● What is needed:
According to the passage below on burn wound dressings in pigs, on which days were the scaffolds detached without effort?

The course of the wound healing process in a grade IV wound sensu Vishnevsky’s classification in the case of using both of described types of wound dressings occurred without substantial differences. In the course of wound healing under the scaffolds, the growth of granulation tissue and the development of aseptic inflammation were observed. Strong adhesion of both decellularized and recellularized scaffolds to the surface did not take place; on days 5-8, wound dressings were detached without effort, exposing the granulating wound surface.
The described method of experimental burn wound modeling in pigs allows determining the efficacy of using dressings on burn wound surfaces of various depths with great accuracy. Forming a wound in the study of various wound dressings with the condition of stepping 2 cm away from the wound edges helps preventing marginal epithelialization, and, on wounds of the same depth, to reliably study the course of the wound healing process with various types of autografts and various dressings.
We propose good prospects of using de- and recellularized dermal matrices in the case of their application to shallow wounds. Use of these dressings on granulating wounds made it possible to avoid infection, but did not serve a basis for the complete skin restoration. We attribute this to the lack of skin appendages necessary for the regeneration of epidermis.

● Information shown:
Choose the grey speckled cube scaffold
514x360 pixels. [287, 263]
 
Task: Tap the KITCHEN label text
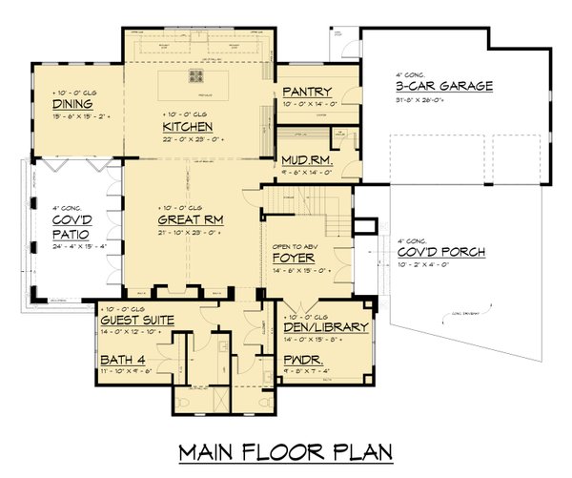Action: click(186, 126)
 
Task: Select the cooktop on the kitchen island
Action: click(200, 77)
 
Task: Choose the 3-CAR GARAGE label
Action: click(444, 86)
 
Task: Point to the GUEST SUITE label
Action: click(136, 321)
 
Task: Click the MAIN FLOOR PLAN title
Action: click(285, 450)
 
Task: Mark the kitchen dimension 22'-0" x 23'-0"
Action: click(187, 138)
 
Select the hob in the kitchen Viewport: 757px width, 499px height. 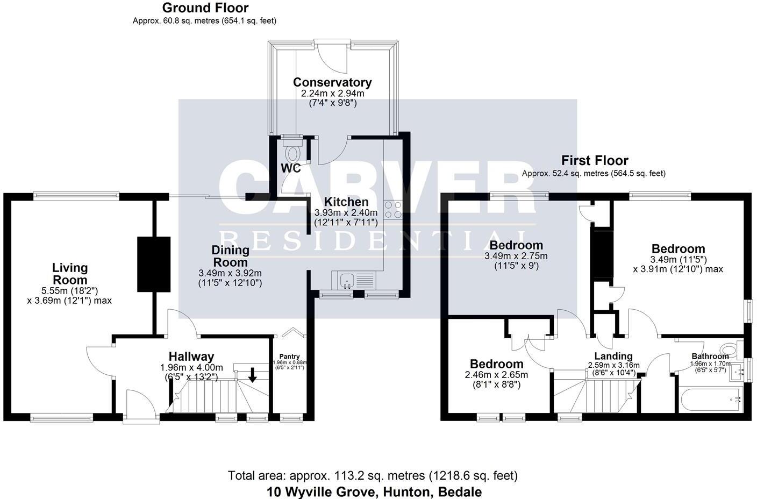393,209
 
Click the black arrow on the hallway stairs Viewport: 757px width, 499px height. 252,376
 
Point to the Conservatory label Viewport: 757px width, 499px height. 332,82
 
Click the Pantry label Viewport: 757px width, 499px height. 289,357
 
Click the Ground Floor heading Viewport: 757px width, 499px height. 205,8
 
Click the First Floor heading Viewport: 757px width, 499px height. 594,160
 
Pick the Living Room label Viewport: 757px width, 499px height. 69,274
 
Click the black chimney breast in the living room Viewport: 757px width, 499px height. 153,264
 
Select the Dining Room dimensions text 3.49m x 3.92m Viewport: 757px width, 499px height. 230,274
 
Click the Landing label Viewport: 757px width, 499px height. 613,356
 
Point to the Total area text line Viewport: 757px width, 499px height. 373,476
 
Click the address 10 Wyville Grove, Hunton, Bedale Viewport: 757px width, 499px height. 374,491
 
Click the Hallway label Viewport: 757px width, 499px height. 191,356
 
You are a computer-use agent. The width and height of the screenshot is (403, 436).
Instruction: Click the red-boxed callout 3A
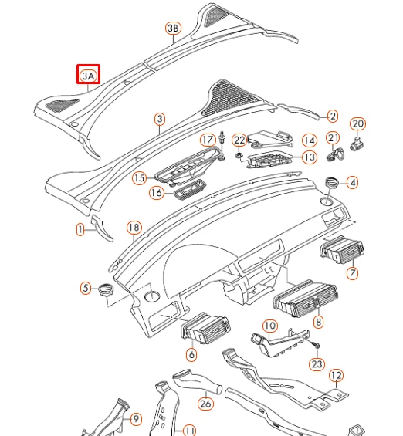[88, 76]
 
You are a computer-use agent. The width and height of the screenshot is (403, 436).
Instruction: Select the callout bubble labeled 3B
[173, 29]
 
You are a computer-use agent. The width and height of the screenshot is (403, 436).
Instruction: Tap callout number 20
[357, 123]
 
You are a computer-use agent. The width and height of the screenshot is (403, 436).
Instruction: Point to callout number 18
[134, 228]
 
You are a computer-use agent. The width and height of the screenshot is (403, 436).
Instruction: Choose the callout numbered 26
[205, 403]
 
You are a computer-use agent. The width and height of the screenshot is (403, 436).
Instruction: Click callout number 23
[317, 364]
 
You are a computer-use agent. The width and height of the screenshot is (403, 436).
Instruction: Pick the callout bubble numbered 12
[336, 376]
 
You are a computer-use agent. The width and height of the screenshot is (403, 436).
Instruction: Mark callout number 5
[86, 289]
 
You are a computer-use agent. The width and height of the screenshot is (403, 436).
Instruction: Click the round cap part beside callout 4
[334, 182]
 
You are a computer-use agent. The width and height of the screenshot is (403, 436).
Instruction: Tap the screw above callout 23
[317, 342]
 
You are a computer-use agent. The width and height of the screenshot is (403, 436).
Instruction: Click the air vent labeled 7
[340, 252]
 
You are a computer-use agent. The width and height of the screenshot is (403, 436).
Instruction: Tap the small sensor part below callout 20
[357, 142]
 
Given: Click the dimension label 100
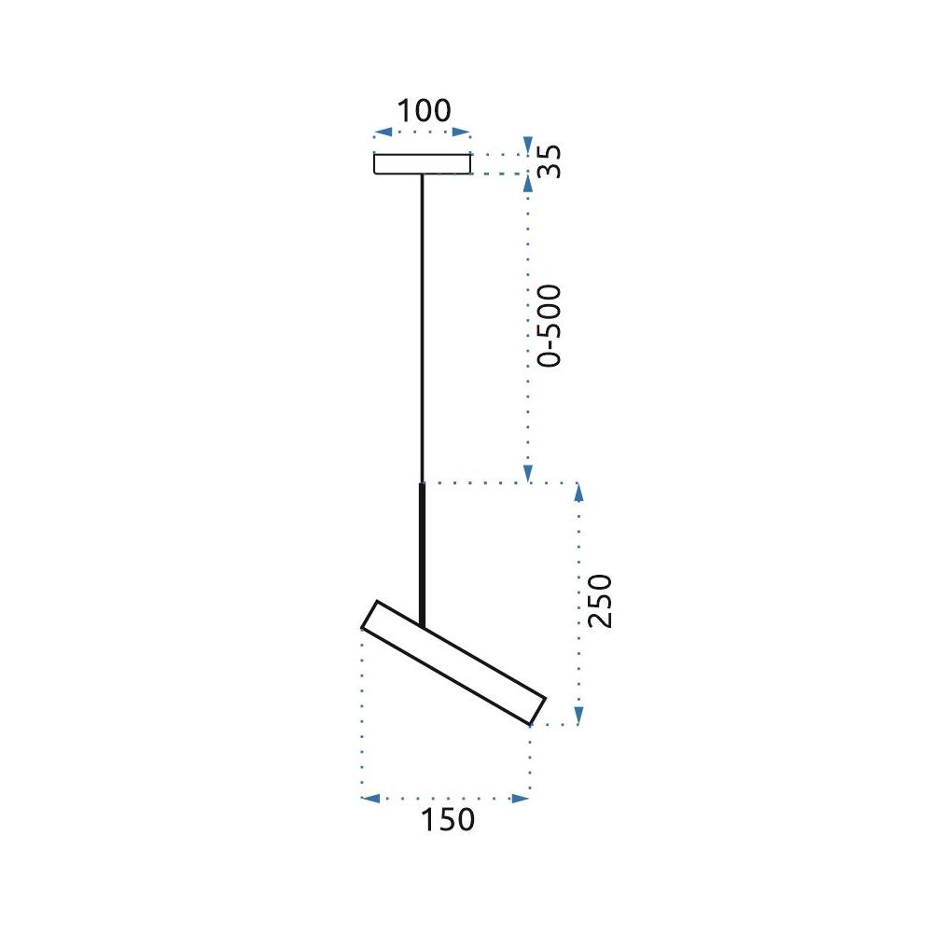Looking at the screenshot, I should point(424,110).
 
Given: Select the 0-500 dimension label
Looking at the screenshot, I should point(550,325).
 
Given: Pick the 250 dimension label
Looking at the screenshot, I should point(601,600).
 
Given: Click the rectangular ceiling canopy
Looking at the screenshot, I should point(422,164).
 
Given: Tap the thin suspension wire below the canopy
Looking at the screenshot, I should point(422,327).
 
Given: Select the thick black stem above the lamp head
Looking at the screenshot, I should point(422,550).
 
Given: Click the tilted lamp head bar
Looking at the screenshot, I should point(453,662).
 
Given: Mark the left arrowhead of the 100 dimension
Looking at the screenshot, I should point(379,133).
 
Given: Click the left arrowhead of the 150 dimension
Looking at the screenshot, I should point(369,799).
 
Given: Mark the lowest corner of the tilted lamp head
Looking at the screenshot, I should point(529,724).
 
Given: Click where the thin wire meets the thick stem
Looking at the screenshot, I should point(422,482).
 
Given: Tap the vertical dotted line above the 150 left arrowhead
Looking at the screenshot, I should point(362,709).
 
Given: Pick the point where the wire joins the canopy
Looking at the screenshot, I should point(422,175).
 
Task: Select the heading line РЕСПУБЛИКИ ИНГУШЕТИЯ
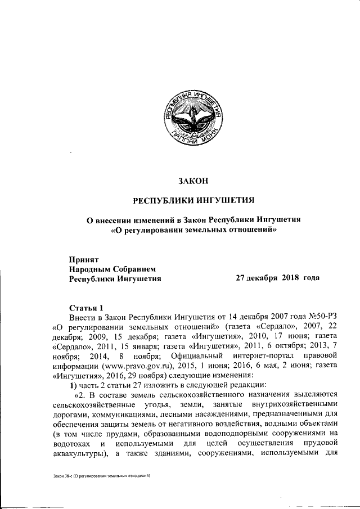(194, 200)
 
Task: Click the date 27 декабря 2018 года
(278, 278)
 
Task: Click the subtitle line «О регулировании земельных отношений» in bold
(194, 229)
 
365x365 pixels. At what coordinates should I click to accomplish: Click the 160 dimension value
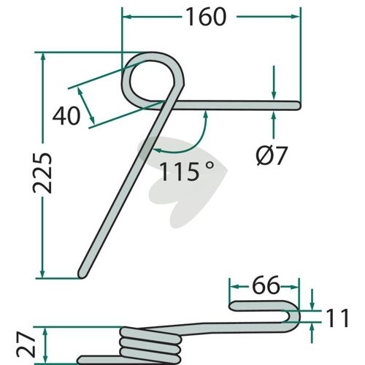coord(207,17)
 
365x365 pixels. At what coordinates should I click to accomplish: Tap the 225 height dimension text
coord(42,173)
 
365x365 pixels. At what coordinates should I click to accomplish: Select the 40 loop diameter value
coord(66,115)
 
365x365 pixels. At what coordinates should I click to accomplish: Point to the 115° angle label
coord(187,172)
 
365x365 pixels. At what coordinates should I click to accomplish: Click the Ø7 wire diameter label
coord(272,155)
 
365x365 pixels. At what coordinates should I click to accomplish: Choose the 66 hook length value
coord(266,285)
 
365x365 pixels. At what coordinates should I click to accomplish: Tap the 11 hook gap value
coord(337,318)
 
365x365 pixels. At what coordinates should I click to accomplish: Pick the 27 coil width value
coord(26,345)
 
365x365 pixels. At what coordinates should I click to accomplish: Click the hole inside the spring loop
coord(153,80)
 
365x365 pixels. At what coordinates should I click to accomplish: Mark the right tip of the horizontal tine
coord(300,105)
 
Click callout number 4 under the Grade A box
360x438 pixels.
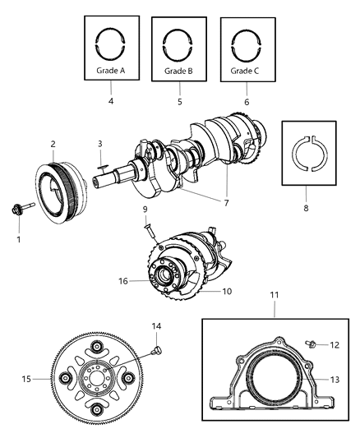point(110,103)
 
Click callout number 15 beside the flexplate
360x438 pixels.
point(27,380)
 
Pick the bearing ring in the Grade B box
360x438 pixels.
point(178,40)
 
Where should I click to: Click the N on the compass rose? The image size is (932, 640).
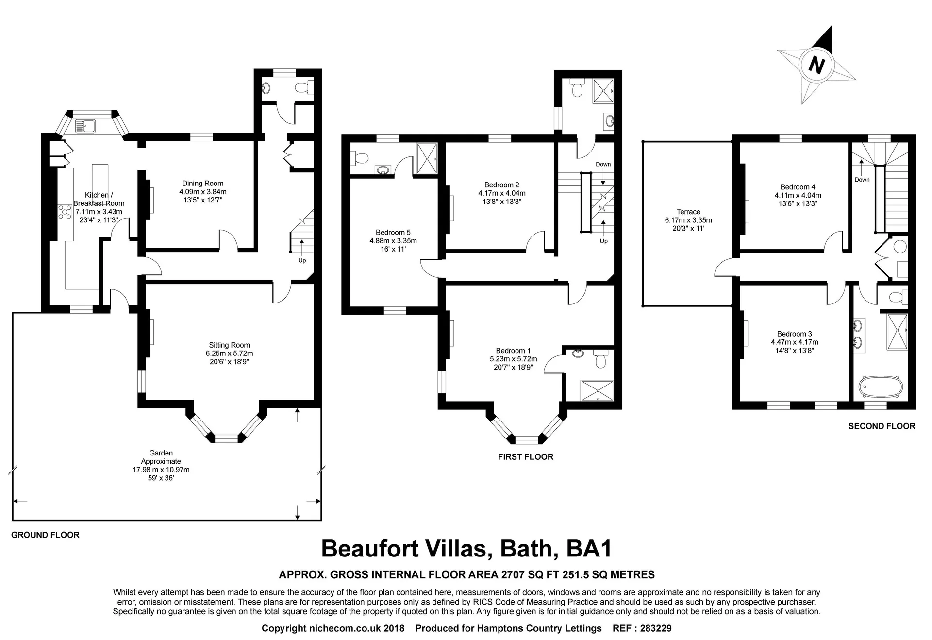pos(817,65)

● Exercise solution:
On days 5-8.